**WHAT TO DO:**
A – List every measurement in the router bit discussion that is given in inches, with the metric figure paired with it.
B – According to the router bit discussion, what feed speed do smaller diameter bits require?

**PAGE TEXT:**
◆ ◆ ◆ ◆ ◆
I have a few large diameter ones I use for edge jointing on the router table. 
Often, I'll need a mortise that can only be made in two passes with guides. That's where the smaller diameter one's are handy. I like the plunge type, where the cutters extend a bit beyond the end of the tool.
But, in all honesty, I think the variety of straight ones (especially without bearings) are often included to pad the number of bits offered in the set.
I've always bought bits singly for specific applications. The only exceptions being rail and style and raised panel sets.


----------



## Mike (Nov 22, 2004)

Darryl, beyond the obvious width for a dado or slot you can use your bits with guide bushings for following templates. The bit diameter will effect the corner radius on a square pattern or the curves possible. The larger the bit diameter, the bigger the bite it takes out of the wood and the faster it evacuates chips. This is important to understand for a couple reasons. Smaller diameter bits require a slower feed speed since they do not remove as much material and take longer to evacuate the chips. 
In the same way a thin kerf saw blade removes less material than a standard kerf it is like increasing the power with the same motor. A smaller diameter bit will reduce problems in wood prone to tear out. We remove wood in multiple passes, usually about 1/4"(6 mm) at a time for best results. That is how much of the bit will dull. Shorter bits cost less to sharpen or replace. The majority of dado cuts will be 3/8"(10 mm) so a 1/2"(12 mm) bit length is plenty. Edge work and mortises requires longer bits.


----------



## darsev (Feb 3, 2012)

Thanks all of you, particularly Mike. That gives me a better basis for selecting bits rather than gut feel.

Darryl


----------
◆ ◆ ◆ ◆ ◆
**RECORD LIST:**
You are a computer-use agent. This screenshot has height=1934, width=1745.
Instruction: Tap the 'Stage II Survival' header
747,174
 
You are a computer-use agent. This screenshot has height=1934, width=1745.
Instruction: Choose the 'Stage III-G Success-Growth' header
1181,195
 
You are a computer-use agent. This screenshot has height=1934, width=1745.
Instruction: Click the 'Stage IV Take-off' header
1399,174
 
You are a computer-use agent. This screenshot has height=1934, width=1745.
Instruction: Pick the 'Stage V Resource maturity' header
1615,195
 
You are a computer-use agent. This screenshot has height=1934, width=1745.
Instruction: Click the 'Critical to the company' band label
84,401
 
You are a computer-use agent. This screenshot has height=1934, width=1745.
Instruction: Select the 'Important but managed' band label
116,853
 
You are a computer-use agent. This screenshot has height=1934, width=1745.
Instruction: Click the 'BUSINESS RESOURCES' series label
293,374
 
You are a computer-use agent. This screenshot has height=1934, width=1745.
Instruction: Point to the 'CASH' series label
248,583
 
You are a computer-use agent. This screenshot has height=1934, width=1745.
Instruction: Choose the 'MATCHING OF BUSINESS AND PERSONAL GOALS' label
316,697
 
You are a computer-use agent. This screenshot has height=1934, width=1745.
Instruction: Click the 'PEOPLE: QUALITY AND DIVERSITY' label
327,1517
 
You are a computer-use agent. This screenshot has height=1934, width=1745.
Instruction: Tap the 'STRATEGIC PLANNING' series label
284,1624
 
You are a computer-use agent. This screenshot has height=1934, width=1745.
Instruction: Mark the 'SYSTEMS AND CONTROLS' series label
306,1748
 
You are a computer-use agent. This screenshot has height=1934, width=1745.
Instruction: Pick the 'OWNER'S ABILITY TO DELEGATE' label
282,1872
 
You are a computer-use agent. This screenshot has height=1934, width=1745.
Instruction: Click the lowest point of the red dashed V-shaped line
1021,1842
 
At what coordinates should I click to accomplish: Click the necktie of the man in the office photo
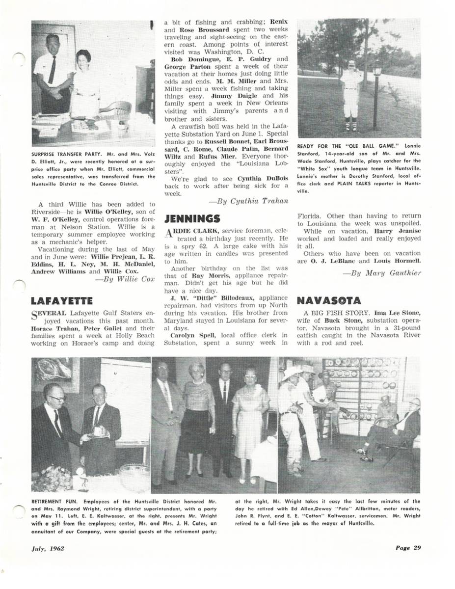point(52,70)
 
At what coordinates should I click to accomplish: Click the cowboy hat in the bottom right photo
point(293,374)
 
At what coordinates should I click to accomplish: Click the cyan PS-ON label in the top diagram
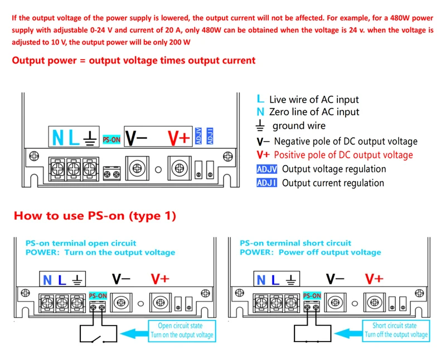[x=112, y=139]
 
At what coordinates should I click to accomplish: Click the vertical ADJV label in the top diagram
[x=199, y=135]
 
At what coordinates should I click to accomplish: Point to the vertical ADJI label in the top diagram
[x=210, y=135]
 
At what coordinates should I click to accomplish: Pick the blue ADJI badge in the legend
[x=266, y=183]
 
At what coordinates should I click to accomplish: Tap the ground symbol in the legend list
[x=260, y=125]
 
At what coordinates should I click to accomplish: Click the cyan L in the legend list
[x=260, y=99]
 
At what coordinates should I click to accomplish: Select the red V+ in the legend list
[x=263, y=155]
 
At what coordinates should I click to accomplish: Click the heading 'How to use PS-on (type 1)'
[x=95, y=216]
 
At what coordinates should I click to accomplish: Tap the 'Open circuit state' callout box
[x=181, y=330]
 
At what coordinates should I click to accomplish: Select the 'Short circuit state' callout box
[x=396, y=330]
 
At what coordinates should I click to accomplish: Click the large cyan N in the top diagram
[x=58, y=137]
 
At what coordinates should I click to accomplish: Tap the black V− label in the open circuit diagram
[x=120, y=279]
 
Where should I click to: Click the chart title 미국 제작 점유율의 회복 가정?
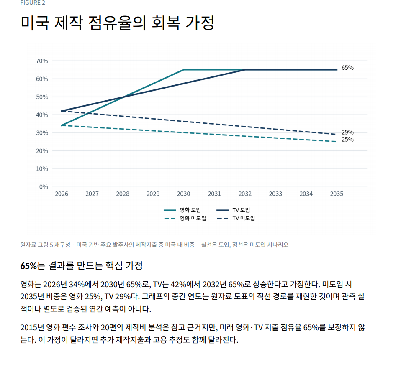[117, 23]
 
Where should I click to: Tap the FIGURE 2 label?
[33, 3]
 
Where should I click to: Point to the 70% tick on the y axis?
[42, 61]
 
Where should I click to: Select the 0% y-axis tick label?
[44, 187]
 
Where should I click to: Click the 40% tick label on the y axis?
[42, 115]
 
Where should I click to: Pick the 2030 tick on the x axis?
◆ ◆ ◆ ◆ ◆
**RESPONSES FOR EACH TASK:**
A –
1/4" (6 mm)
3/8" (10 mm)
1/2" (12 mm)

B – A slower feed speed.